WHAT TO PRODUCE:
For the records below, print the lines from the line with "This screenshot has width=1920, height=1080." through the line with "You are a computer-use agent. 1920x1080" exactly as written; include both end lines and exclude the rest.

(Stored data)
- - - - - - -
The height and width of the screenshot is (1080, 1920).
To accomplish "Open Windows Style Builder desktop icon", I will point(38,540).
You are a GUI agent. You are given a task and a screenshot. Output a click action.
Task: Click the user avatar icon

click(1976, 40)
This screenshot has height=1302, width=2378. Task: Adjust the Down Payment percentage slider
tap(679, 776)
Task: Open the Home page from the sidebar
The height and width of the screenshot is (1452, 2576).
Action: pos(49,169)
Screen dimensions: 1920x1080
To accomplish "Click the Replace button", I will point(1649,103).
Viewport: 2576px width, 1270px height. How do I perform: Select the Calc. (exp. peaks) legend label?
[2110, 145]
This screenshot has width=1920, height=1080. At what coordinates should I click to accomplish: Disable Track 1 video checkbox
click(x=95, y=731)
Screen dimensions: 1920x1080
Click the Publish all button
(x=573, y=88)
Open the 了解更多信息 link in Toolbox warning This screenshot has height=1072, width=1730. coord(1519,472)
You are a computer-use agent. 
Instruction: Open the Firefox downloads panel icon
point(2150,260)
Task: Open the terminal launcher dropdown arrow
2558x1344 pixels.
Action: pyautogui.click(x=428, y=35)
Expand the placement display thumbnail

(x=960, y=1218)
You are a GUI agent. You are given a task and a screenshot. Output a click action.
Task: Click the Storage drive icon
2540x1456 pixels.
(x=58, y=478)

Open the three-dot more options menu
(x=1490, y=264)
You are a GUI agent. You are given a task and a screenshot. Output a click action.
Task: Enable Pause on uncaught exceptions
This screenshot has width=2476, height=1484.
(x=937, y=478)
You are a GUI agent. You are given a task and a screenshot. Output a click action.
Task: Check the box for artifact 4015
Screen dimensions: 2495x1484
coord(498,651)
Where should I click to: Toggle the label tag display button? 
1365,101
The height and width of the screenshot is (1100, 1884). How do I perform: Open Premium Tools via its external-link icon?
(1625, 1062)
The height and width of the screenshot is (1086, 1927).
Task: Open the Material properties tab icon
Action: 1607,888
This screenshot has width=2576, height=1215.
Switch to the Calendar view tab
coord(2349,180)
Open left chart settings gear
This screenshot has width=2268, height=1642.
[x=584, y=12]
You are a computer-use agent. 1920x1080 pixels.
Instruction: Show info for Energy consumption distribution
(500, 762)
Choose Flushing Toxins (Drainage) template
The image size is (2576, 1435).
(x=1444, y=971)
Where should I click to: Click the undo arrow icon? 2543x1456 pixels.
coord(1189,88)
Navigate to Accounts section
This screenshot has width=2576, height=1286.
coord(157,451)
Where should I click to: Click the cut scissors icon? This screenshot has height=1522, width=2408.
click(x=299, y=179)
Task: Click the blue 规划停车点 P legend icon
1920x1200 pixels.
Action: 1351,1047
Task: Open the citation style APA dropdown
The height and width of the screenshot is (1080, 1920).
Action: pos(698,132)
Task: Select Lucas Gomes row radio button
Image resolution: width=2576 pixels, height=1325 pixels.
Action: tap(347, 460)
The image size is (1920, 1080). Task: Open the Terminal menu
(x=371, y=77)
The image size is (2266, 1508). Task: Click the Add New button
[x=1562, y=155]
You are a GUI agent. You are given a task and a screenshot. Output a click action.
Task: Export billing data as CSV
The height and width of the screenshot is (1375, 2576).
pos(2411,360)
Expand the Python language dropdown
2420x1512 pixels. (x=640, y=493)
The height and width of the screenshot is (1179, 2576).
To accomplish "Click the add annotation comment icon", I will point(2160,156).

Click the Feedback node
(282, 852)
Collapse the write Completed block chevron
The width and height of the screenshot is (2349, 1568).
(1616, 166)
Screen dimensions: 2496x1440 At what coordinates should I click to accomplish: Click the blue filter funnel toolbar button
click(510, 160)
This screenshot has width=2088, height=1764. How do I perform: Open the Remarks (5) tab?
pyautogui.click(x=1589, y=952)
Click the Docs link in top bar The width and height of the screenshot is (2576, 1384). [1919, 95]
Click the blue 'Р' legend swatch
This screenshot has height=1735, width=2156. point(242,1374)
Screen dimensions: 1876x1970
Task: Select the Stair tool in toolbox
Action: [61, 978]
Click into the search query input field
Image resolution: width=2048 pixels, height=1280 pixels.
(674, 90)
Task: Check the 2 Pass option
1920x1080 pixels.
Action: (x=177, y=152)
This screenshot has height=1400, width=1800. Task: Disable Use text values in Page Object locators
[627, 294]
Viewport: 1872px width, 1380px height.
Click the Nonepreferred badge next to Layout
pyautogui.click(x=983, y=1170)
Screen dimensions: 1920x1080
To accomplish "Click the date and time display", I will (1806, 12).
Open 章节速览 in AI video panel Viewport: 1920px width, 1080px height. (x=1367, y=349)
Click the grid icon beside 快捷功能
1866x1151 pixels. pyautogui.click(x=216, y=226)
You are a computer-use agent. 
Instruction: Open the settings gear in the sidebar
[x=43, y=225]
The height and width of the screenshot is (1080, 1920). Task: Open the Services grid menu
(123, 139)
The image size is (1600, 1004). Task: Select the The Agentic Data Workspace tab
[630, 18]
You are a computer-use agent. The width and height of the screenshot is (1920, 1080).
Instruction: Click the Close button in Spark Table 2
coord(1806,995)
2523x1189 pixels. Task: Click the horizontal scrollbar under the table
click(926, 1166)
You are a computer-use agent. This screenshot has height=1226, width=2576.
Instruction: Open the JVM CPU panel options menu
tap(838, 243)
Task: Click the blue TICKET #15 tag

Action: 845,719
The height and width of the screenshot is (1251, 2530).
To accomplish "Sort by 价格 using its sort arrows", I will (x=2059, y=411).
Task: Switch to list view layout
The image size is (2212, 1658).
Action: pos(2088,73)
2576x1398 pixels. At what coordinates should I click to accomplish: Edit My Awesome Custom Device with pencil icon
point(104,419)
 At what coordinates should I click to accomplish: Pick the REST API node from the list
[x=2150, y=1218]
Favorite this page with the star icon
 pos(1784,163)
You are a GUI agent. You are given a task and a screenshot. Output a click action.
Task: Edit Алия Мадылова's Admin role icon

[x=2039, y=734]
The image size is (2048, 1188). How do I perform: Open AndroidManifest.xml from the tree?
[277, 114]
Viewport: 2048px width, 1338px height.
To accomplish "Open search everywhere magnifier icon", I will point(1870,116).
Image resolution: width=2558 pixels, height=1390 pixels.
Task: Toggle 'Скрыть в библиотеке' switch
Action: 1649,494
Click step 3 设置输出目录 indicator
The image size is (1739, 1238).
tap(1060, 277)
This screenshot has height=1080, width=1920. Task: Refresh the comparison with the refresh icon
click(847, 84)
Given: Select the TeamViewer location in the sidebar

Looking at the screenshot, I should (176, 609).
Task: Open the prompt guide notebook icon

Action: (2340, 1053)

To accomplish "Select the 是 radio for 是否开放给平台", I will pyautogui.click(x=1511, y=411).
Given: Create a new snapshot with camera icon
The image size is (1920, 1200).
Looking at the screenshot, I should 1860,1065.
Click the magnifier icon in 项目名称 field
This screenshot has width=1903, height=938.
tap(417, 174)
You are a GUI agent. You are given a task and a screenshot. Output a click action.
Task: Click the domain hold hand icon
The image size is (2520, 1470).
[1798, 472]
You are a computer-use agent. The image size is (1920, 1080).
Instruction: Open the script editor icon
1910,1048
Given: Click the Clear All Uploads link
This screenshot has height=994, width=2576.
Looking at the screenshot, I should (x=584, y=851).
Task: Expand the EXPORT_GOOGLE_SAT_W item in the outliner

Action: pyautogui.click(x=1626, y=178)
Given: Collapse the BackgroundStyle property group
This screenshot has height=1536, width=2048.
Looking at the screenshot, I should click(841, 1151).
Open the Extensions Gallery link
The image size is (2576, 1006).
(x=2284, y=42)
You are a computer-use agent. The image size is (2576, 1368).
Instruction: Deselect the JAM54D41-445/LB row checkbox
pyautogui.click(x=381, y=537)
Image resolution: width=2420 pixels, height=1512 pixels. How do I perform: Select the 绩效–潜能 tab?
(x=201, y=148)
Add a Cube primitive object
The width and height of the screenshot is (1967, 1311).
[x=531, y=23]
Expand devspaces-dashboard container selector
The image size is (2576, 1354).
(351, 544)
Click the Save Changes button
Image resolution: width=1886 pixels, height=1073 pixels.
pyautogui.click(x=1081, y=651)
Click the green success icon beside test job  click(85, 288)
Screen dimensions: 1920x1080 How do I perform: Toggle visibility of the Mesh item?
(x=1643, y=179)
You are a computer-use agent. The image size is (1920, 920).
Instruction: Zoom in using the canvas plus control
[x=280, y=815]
- - - - - - -
EXERCISE SOLUTION:
This screenshot has width=1920, height=1080. At what coordinates should I click to accomplish: Disable Track 1 video checkbox
click(x=95, y=731)
Screen dimensions: 1920x1080
Click the Publish all button
(x=573, y=88)
Open the 了解更多信息 link in Toolbox warning This screenshot has height=1072, width=1730. coord(1519,472)
You are a computer-use agent. 
Instruction: Open the Firefox downloads panel icon
point(2150,260)
Task: Open the terminal launcher dropdown arrow
2558x1344 pixels.
Action: pyautogui.click(x=428, y=35)
Expand the placement display thumbnail

(x=960, y=1218)
You are a GUI agent. You are given a task and a screenshot. Output a click action.
Task: Click the Storage drive icon
2540x1456 pixels.
(x=58, y=478)

Open the three-dot more options menu
(x=1490, y=264)
You are a GUI agent. You are given a task and a screenshot. Output a click action.
Task: Enable Pause on uncaught exceptions
This screenshot has width=2476, height=1484.
(x=937, y=478)
You are a GUI agent. You are given a task and a screenshot. Output a click action.
Task: Check the box for artifact 4015
Screen dimensions: 2495x1484
coord(498,651)
Where should I click to: Toggle the label tag display button? 
1365,101
The height and width of the screenshot is (1100, 1884). How do I perform: Open Premium Tools via its external-link icon?
(1625, 1062)
The height and width of the screenshot is (1086, 1927).
Task: Open the Material properties tab icon
Action: 1607,888
This screenshot has width=2576, height=1215.
Switch to the Calendar view tab
coord(2349,180)
Open left chart settings gear
This screenshot has width=2268, height=1642.
[x=584, y=12]
You are a computer-use agent. 1920x1080 pixels.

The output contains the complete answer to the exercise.